In World War II, the Germans developed an artillery shell that could travel at 1.67 km/s. It used 200 kg of powder, and fired a 106 kg shell. Let's just suppose that you could scale that upward infinitely (Not likely, but we'll just assume for a moment). Furthermore, let's assume a mass of 1000 kg for the ship (Likely would be higher). Given all of that, you would need 10 times as much to launch the ship the same speed, and about 72 times as much to launch the ship to lunar orbit. That would scale to about 14400 kg of powder, or about 16 tons of powder, much less than Jules Vern stated you would need. So, why don't we do that?
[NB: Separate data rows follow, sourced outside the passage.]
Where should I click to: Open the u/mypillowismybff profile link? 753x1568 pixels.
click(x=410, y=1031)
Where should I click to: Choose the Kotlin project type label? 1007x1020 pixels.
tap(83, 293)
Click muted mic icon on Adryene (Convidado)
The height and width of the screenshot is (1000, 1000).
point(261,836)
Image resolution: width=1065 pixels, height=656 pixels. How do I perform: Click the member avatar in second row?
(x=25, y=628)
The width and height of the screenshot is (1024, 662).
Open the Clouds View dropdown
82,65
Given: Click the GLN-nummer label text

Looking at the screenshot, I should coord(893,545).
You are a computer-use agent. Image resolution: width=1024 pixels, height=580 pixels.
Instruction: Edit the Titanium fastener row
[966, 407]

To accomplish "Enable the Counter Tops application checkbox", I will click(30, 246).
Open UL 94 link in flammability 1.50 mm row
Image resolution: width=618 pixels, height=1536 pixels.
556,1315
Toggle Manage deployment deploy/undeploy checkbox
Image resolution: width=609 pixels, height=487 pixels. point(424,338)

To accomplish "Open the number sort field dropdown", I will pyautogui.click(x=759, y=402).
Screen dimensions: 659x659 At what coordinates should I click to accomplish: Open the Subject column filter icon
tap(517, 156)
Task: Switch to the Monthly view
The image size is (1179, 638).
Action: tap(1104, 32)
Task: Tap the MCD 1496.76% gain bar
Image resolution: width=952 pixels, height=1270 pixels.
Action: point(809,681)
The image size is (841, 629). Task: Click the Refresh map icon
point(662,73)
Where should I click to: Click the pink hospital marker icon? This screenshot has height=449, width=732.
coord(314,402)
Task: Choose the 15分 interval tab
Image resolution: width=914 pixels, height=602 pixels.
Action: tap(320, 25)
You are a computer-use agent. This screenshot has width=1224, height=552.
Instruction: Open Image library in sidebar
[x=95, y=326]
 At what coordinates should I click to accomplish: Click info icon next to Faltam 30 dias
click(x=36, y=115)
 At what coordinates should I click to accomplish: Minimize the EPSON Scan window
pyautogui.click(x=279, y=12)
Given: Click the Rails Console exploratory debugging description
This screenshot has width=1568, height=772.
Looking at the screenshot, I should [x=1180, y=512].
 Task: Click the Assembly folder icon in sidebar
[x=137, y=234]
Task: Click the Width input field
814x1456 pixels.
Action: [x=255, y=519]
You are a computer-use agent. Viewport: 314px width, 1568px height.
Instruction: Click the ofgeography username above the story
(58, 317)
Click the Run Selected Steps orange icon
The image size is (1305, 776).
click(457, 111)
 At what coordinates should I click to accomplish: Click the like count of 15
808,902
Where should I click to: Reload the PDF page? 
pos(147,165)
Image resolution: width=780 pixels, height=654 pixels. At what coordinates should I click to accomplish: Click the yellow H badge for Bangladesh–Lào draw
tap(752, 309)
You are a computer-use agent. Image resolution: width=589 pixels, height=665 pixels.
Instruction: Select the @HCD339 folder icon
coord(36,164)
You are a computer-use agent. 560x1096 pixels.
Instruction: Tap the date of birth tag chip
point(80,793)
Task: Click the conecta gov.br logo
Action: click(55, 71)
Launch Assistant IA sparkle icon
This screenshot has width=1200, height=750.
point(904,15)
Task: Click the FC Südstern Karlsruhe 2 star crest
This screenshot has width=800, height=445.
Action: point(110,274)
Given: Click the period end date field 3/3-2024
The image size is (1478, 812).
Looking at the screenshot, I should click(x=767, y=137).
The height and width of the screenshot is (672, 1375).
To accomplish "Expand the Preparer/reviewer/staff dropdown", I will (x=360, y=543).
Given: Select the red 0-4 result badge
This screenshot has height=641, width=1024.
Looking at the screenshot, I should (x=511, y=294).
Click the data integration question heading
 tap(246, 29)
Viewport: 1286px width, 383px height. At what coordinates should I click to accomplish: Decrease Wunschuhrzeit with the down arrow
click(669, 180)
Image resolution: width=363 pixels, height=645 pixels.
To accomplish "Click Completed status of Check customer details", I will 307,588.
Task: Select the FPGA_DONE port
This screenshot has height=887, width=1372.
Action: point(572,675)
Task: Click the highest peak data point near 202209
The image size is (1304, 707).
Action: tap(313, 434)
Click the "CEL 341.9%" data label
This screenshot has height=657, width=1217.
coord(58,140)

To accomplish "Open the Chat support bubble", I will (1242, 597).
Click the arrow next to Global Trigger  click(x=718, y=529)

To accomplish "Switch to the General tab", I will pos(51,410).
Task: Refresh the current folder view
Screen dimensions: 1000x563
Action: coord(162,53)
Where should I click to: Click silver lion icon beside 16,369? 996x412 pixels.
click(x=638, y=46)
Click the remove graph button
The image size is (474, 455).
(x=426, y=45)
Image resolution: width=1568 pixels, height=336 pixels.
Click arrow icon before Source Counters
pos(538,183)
While in theory one could get to the moon like this, pure cannon thrust would not be sufficient to land on the moon, at least in a controlled manner. You would end up landing on the moon at the lunar escape velocity of 2.4 km/s, without a rocket to stop you. Furthermore, the gravity forces exerted on you would at launch would be enormous, artillery shell electronics have to be rated at 15000 Gs. Good luck getting a person to survive that. And also, the physics doesn't quite scale as I indicated here, but the numbers provide a good first order approximation.

The launch profile of a rocket is near best case for getting astronauts to Space, in terms of the amount of gravity. You really do need to be continually thrusting for some time. However, a rail gun could provide some of the velocity needed to orbit, if you plan carefully to make this happen.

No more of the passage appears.